**WHAT YOU ARE ASKED TO DO:**
Transcribe exactly, and without pictures, the lines from the one that contains "Switch to the list view icon" through the last line of the material.

**DATA SUPPLIED:**
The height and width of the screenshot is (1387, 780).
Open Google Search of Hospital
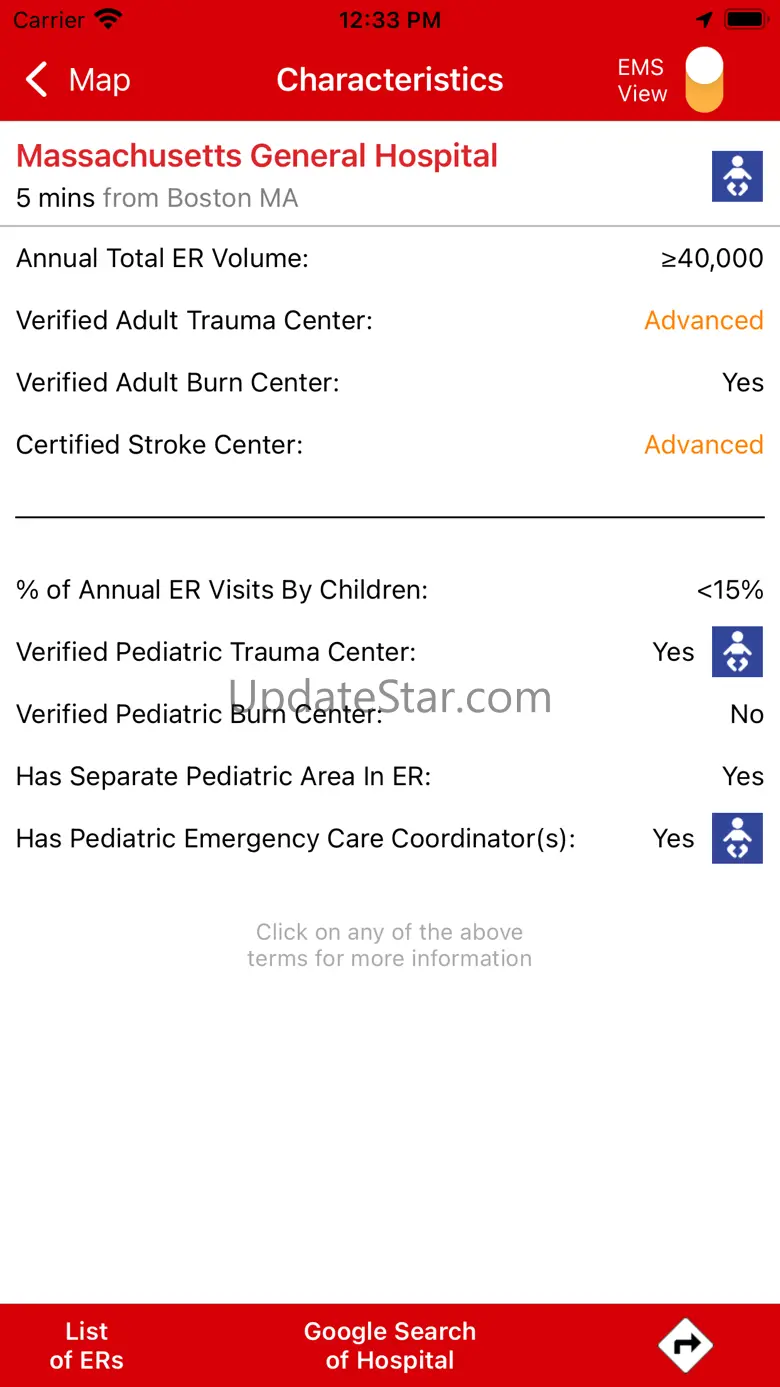(x=390, y=1345)
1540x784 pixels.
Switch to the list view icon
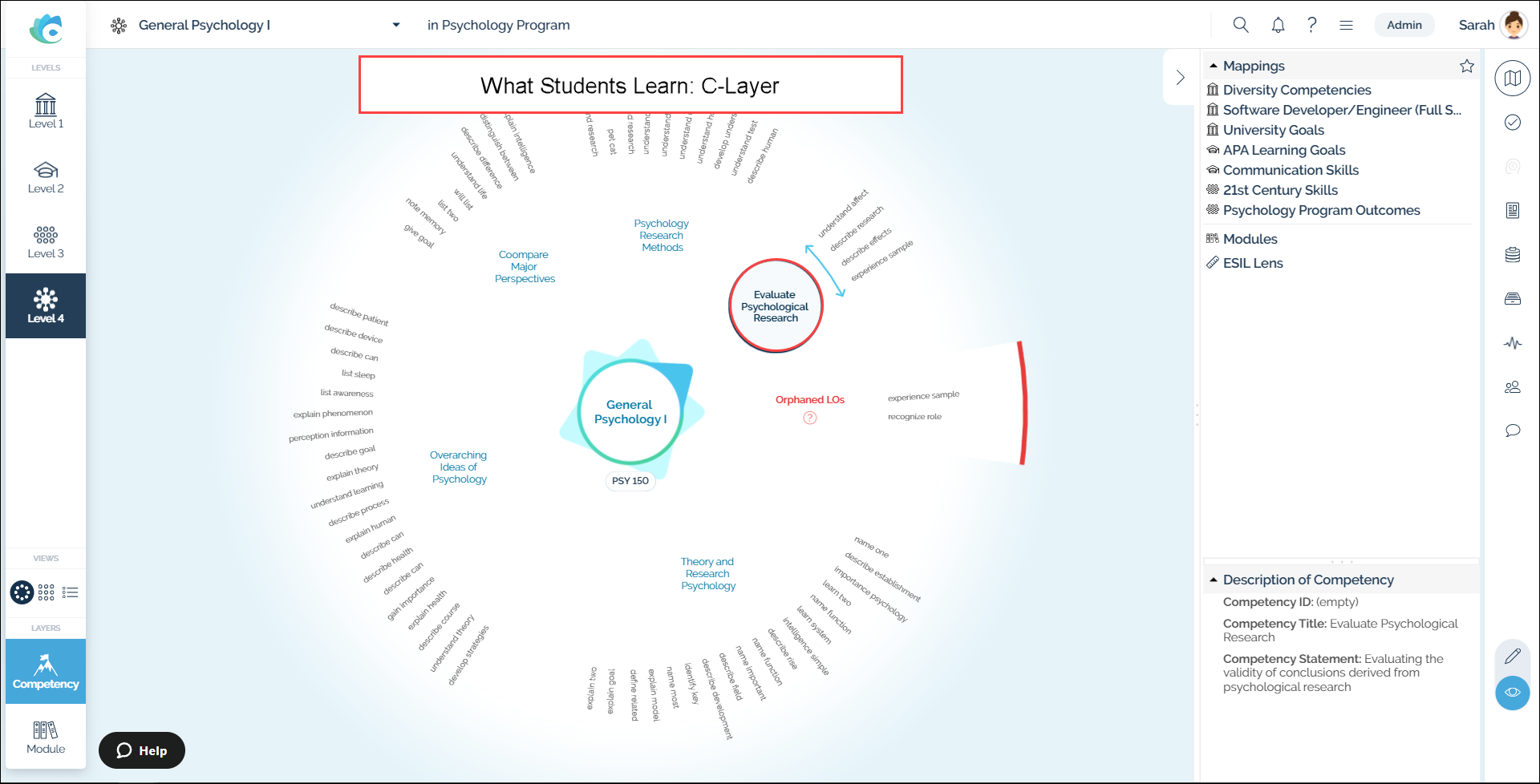coord(71,592)
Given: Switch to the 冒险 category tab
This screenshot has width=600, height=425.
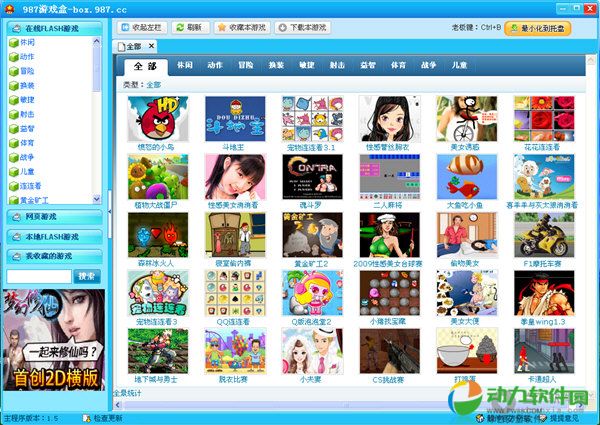Looking at the screenshot, I should pos(245,65).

**THE COMPLETED TASK:**
Switch to the list view icon
coord(71,592)
Given: Switch to the 冒险 category tab
This screenshot has width=600, height=425.
Looking at the screenshot, I should pos(245,65).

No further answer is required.